Bruno Friedländer war am 4. Oktober 1889 in Berlin-Prenzlauer Berg als jüngstes von fünf Kindern des Kaufmanns Simon Friedländer und dessen Ehefrau Adelheid geb. Gerson zur Welt gekommen.

Der ältere Bruder Arthur (* 1886) starb bereits als Jugendlicher im Jahr 1901. Der Vater Simon Friedländer starb im November 1906 – da war Bruno gerade 17 Jahre alt.

Die Schwester Bianca (* 1885) wohnte bereits seit 1904 in der Auguststraße 23 in Berlin-Mitte.

1907 heiratete die Schwester Ella (* 1883) den Redakteur Dr. Leonhard Birnbaum und verließ die Familienwohnung in der Belforter Straße 25.

Im Jahre 1913 zog die Mutter Adelheid mit den Kindern Bruno und Franziska (* 1884) in die neu erbaute Rastenburgerstraße 22 (heute: Bernhard-Lichtenberg-Straße).

Franziska heiratete 1914 und zog zum Ehemann Paul Goldschmidt in die Marienburger Straße. Von 1920 bis 1943 wohnte das Ehepaar dann in der Greifswalder Straße 50.

Im März 1922 starb die Mutter mit 71 Jahren und der Sohn Bruno wohnte nun allein in der Rastenburgerstraße 22.

Wann er seine spätere Ehefrau Martha kennen lernte ist nicht bekannt, aber dass der Kaufmann Bruno Friedländer die geschiedene Martha geb. Henning im Juni 1925 in Berlin heiratete ist belegt. Marthas Ehe war im Januar 1925 geschieden worden. Die Kinder aus dieser Ehe waren 20, 18 und 16 Jahre alt.

Schon im Juni 1925 heiratete Martha geb.
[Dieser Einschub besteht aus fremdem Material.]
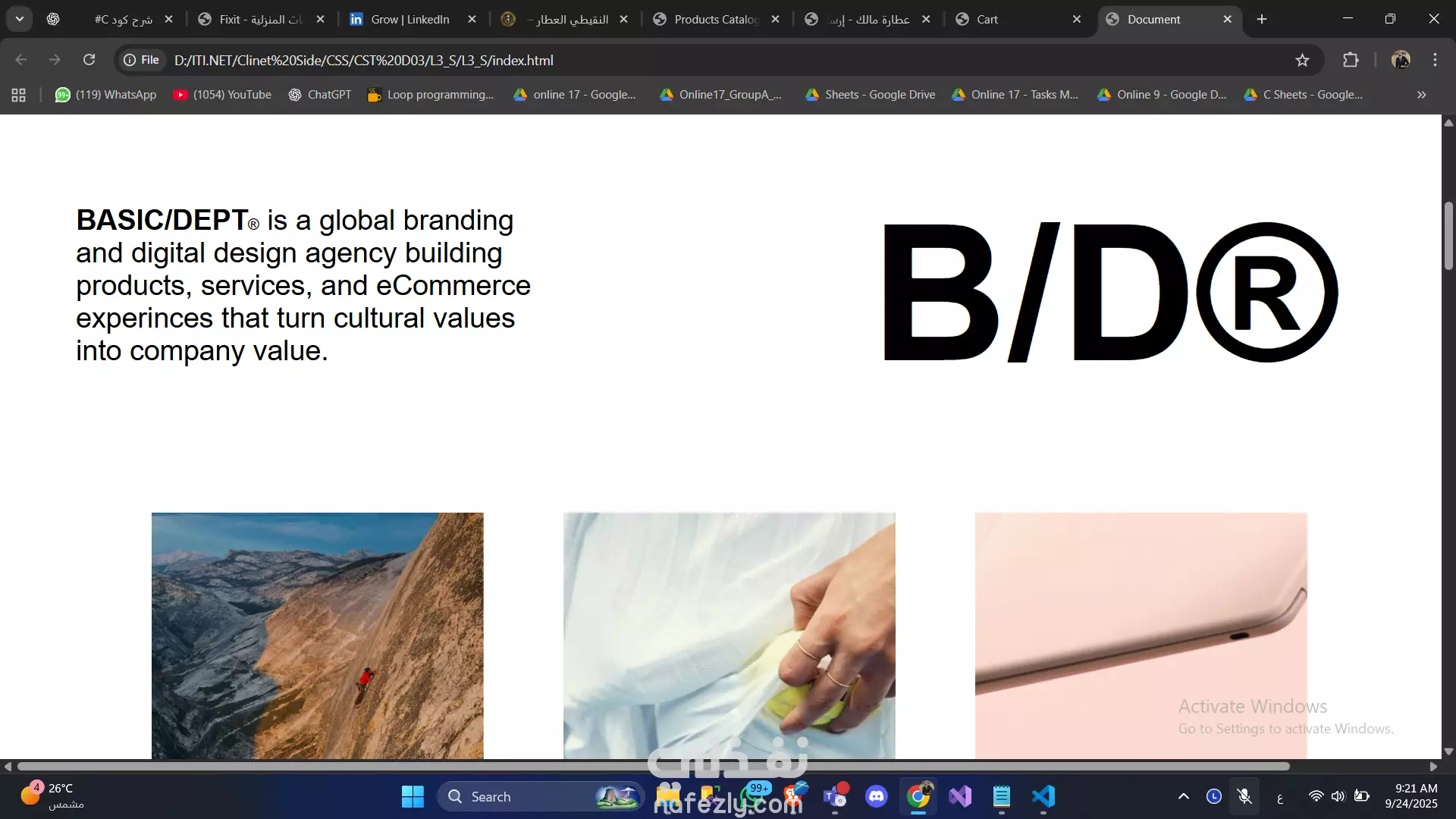Reload the current page

89,60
Henning geschiedene Gudat den 6 Jahre jüngeren jüdischen (sie war evangelisch) Kaufmann Bruno Friedländer. Zum Zeitpunkt der Eheschließung wohnten beide in der Rastenburgerstraße 22. Martha war also zu Bruno gezogen. Ob sie ihre Kinder mitnahm oder diese beim Vater blieben, ist nicht bekannt. Denkbar aber ist, dass die Familie deshalb 1928 in eine größere Wohnung in die Gleimstraße 16 zog.
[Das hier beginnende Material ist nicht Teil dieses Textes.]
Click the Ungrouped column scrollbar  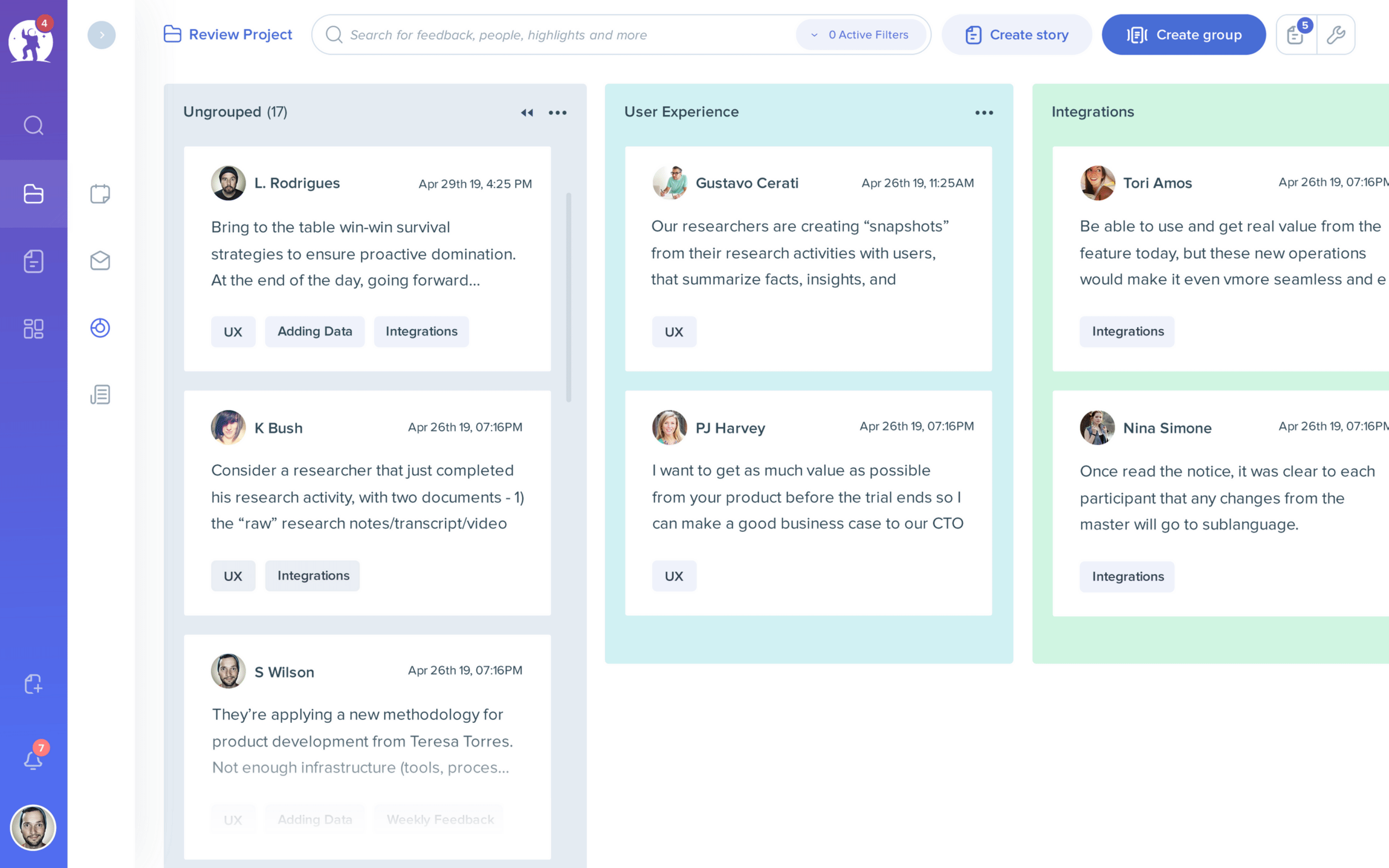coord(568,298)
Ab der Ausgabe 1929 des Berliner Adressbuches wird der Haushaltsvorstand Bruno Friedländer als Kaufmann mit Telefon unter dieser Adresse geführt. Spätestens 1935 mit der Einführung der NS-Nürnberger Rassegesetze wurde dem jüdischen Kaufmann Bruno das Betreiben seines selbständigen Gewerbes verboten. Ab der Adressbuchausgabe 1935 bis 1938 erscheint deshalb dann im Adressbuch als Berufsangabe:  Magnetiseur (Heilpraktiker).  Diese Praxis führte aber nicht Bruno, sondern seine Ehefrau Martha – wie aus deren Angaben in ihrem OdF-Antrag von 1945 bekannt ist. Im Mai 1939 wurde auch Martha das weitere Betreiben ihres Gewerbebetriebes verboten.

Im Adressbuch von 1939 werden sie nicht mehr als Hauptmieter genannt.  Vermutlich mussten die Friedländer`s infolge der wirtschaftlichen Auswirkungen der NS-Gesetzgebung ihre Wohnung aufgeben und als Untermieter leben. Sie blieben aber in der Gleimstraße 16.
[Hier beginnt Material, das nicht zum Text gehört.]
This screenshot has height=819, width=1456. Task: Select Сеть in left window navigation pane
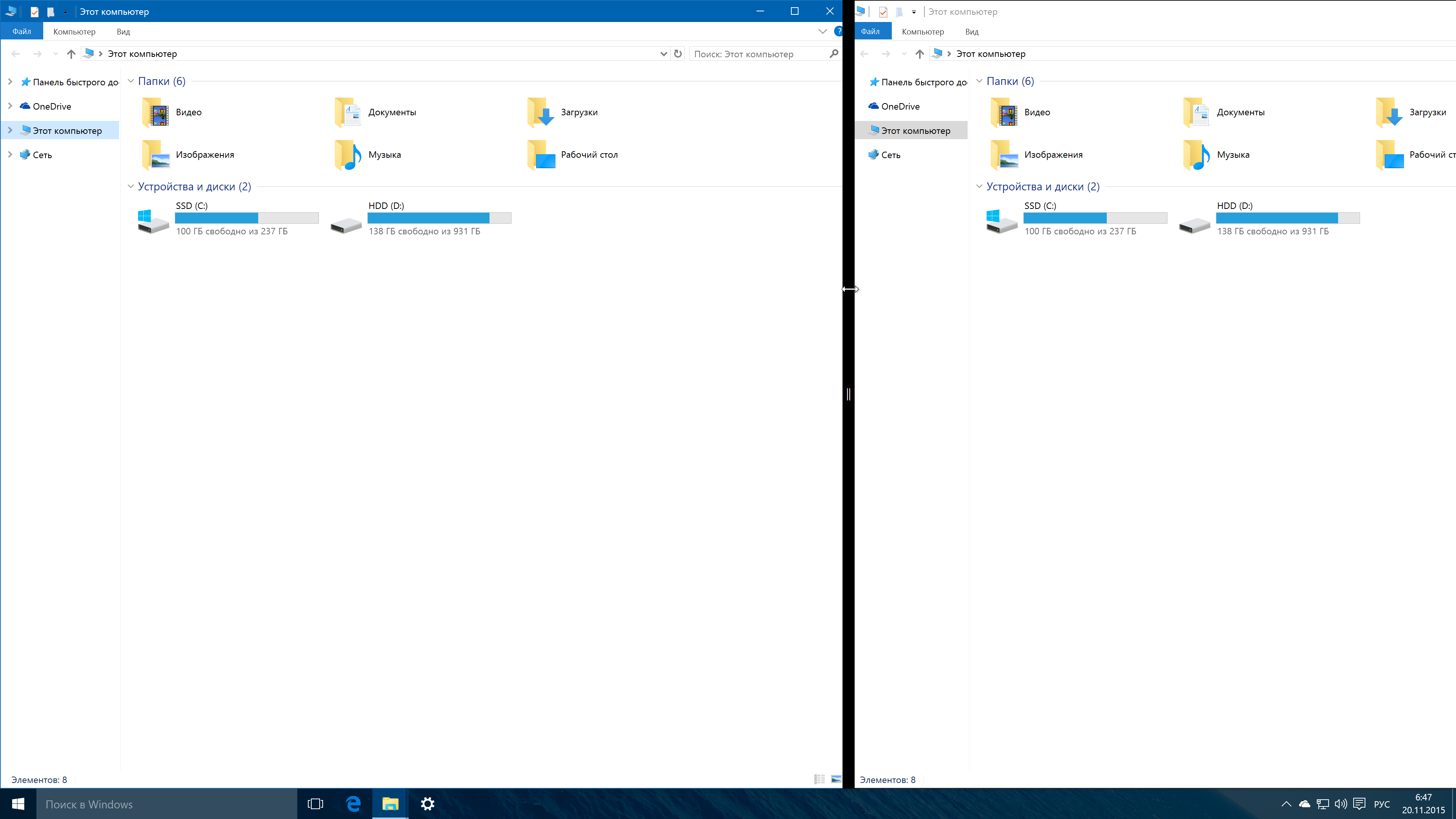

Am 17.05.1939 wurde im Deutschen Reich eine Volkszählung durchgeführt, in deren Rahmen alle Bürger Auskunft über ihre „rassische Abstammung“ zu geben hatten. Dafür mussten sie auf einem separaten Erfassungsblatt die Frage nach der „jüdischen Rasse“ ihrer vier Großeltern beantworten. Diese Erfassungsblätter dienten der Vorbereitung der von langer Hand geplanten Vernichtung der als jüdisch deklarierten Menschen. Diese „Beamten-Arbeitsunterlagen“ haben die NS-Zeit und den Krieg überlebt und werden noch heute im Bundesarchiv verwahrt.

Aus diesen Unterlagen wissen wir, dass Bruno und Martha Friedländer im Mai 1939 unter dieser Wohnanschrift erfasst wurden. Leider ist nicht vermerkt bei welchem Hauptmieter sie wohnten.

Bei Bruno wurde die Frage nach den Großeltern mit 4 * JA beantwortet während Marthas Antwort 4* Nein lautete. Damit wurde die Ehe von Bruno und Martha entsprechend den Nürnberger-Gesetzen als „Mischehe“ klassifiziert.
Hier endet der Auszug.